Using high-resolution satellite imagery, Peter Fretwell and his team were able to achieve an unprecedented feat and, in 2009, created the world’s first census of species taken from space. Then went on to repeat it. “We started with penguins then have gone on to look at whales, then seals – we haven’t published much on seals yet. Now, we are working on albatross.” – said Fretwell.
Fretwell worked in the Antarctic for 15 years, initially as a cartographer, mapping the area for pilots. He accidentally found himself one of the world’s leading expert on animal population monitoring from satellite data while trying to locate bird colonies in Antarctica with greater accuracy. “Pilots need to know where the runways are, where the mountains are, but also, where the bird colonies are, in order to avoid them.” His team found the emperor penguins were poorly geo-referenced, as they breed in extremely remote places and move around a lot.

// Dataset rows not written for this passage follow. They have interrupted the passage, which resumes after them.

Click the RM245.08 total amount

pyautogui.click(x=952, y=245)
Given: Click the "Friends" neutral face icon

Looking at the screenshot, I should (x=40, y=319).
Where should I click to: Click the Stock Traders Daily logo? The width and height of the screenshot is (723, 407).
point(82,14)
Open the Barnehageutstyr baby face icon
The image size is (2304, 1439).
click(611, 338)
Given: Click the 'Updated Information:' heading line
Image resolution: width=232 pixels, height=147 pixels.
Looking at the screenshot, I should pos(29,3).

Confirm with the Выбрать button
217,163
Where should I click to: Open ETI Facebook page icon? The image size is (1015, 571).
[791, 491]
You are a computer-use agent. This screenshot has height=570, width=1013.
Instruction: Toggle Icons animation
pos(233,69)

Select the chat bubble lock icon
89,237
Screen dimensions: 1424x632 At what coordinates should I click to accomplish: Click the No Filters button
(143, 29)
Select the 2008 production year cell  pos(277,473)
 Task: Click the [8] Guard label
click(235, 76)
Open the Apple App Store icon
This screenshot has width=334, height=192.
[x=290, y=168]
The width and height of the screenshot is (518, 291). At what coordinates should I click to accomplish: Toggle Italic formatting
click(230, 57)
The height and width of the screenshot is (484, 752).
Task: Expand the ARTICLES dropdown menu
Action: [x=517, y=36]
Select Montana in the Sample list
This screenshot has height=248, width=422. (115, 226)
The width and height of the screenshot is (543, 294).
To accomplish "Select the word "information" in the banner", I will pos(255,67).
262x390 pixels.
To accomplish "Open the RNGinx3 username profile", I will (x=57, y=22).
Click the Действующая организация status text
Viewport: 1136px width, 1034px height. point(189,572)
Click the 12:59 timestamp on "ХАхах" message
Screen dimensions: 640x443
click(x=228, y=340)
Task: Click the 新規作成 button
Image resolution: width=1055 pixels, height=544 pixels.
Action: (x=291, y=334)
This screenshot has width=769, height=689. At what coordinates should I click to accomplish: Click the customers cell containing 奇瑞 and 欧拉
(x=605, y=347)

“I was looking for one specific colony that I thought was near Halley station but our knowledge wasn’t good enough for the mapping necessary. While remapping the coast line, I remember noticing a small brown stain on the sea line in the Landsat imagery, which turned out to be the guano from the penguin colony.”
From there, using open satellite data, Fretwell and his team at the British Antarctic Survey were able to locate previous unknown colonies. In 2012 using the same methodology, the team mapped penguin huddles – which can contains hundreds of birds – then looked to obtain higher resolution satellite imagery for the areas where colonies were located. The remotely-sensed images were then analysed using a supervised classification method to separate penguins from snow, shadows, and guano and actual counts of penguins from eleven ground truthing sites were used to convert these classified areas into numbers of penguins using a robust regression algorithm. Peter Fretwell and colleague Michelle LaRue estimated the population size to be around 595,000 penguins – twice as much as previously thought.
Continuing his work, Fretwell moved on to whale counting. In 2014, Fretwell and his team came up with an algorithm to automatically identify ’whale-like’ features in the ocean. The early version of the automated approach found 89% of probable whales identified in the manual count.
Many whale species are currently endangered. Knowing more about their behaviours and population size would help protect them. However, previous counts were conducted from a shore position, from the deck of a ship, or from a plane, rendering them necessarily narrow in scope. Additionally, for many species breeding grounds are often within the 200-nautical mile radius of coastal waters, making it difficult to track, in part due to political or military restrictions.
With the help of the International Whale Commission, the team decided to focus on 4 whale species: fin whales, southern right whales, humpback whales, and grey whales and analyze how difficult each specie would be to map.
“Whales are quite difficult [to identify via satellites]. Most things stay the same shape but whales may be on the surface, breaking the surface, underneath the surface. You may see parts of it but not all of it – you might see the head and tail but not the flippers.”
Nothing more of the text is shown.